As of September 3, Mozilla has switched Enhanced Tracking Protection (ETP) on its website browser, Firefox as a default for all users. The privacy setting update, which was first launched in June, blocks all third-party tracking as the browser continues to push the anti-tracking initiative, which has been a big talking point throughout 2019.

The change was part of the site’s v69.0 update and according to Mozilla in a blog post, it represents a “milestone” that marks “a major step in our multi-year effort to bring stronger, usable privacy protections to everyone using Firefox”.

“Currently, over 20% of Firefox users have Enhanced Tracking Protection on.
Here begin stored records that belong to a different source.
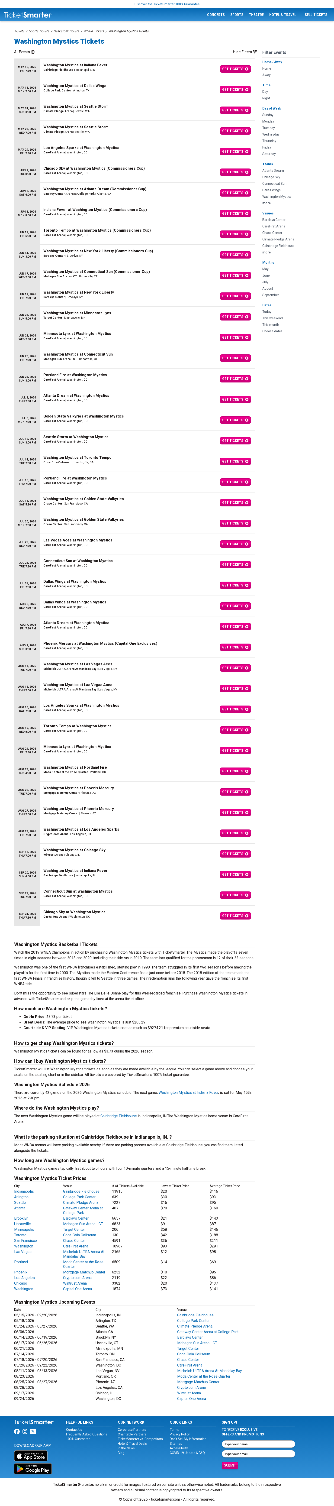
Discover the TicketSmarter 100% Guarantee (167, 4)
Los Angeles (24, 1278)
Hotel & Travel (282, 15)
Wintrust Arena (75, 1283)
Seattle (20, 1202)
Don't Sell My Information (188, 1439)
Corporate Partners (132, 1430)
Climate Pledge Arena (80, 1202)
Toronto (20, 1235)
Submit (230, 1465)
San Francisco (25, 1240)
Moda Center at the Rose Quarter (203, 1376)
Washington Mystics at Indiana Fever (188, 1092)
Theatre (256, 15)
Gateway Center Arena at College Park (83, 1210)
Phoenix (20, 1272)
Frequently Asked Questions (86, 1434)
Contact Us (74, 1430)
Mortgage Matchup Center (84, 1272)
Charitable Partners (132, 1434)
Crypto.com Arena (77, 1278)
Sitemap (176, 1443)
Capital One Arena (77, 1289)
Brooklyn (21, 1218)
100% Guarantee (78, 1439)
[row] (134, 69)
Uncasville (22, 1224)
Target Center (74, 1229)
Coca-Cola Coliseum (79, 1235)
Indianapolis (24, 1191)
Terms (174, 1430)
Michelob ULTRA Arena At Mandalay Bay (83, 1254)
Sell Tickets (316, 15)
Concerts (216, 15)
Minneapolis (24, 1229)
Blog (121, 1453)
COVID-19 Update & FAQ (187, 1453)
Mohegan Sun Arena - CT (83, 1224)
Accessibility (179, 1448)
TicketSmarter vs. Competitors (140, 1439)
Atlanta (19, 1208)
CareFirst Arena (75, 1246)
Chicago (20, 1283)
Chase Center (74, 1240)
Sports (236, 15)
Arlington (21, 1197)
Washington (23, 1246)
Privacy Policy (180, 1434)
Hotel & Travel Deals (132, 1443)
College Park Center (79, 1197)
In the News (126, 1448)
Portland (21, 1262)
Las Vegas (23, 1252)
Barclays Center (76, 1218)
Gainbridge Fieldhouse (118, 1116)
With today’s release, we expect to provide protection for 100% of our users by default,” Mozilla said in a statement.

Earlier in the summer, David Camp, senior VP, stated that in response to the growing scandals around data privacy and people feeling vulnerable, it was “unfortunate” that change had to happen in order for tech companies to take notice.
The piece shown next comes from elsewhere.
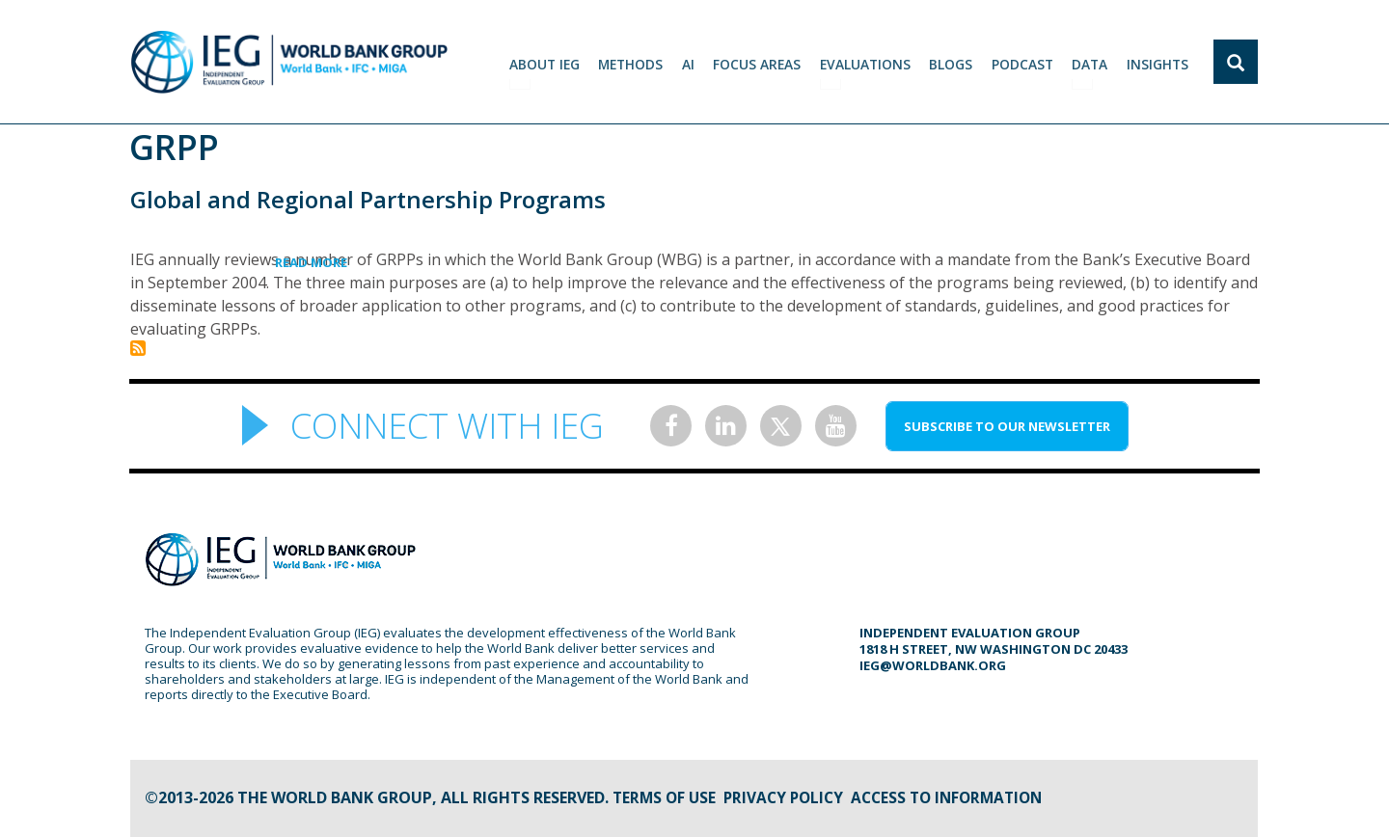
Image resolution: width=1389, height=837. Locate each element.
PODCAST (1024, 62)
Cookie tracking has been heavily discussed this year, particularly in the wake of the Information Commissioner’s Office (ICO) recent changes to its guidance around cookies. The technological landscape around handling and protecting personal data has been prompted by digital giants such as Apple and Google also enhancing their privacy settings, further clamping down on cookie tracking whilst creating a safe and user-friendly browsing experience for consumers.

“Ad personalisation as we know it is changing. Marketers, who until now have been able to use third-party cookies to track users for ad profiling, are going to need to start thinking differently. GDPR-safe marketing is the way forward. This means focusing not on the individual, but on the personas in your audience. By understanding what interests them and serving them with relevant content, marketers will be able to drive more meaningful interactions, build loyalty and see an impact for their business,” said Yuval Ben-Itzhak, CEO of Socialbakers.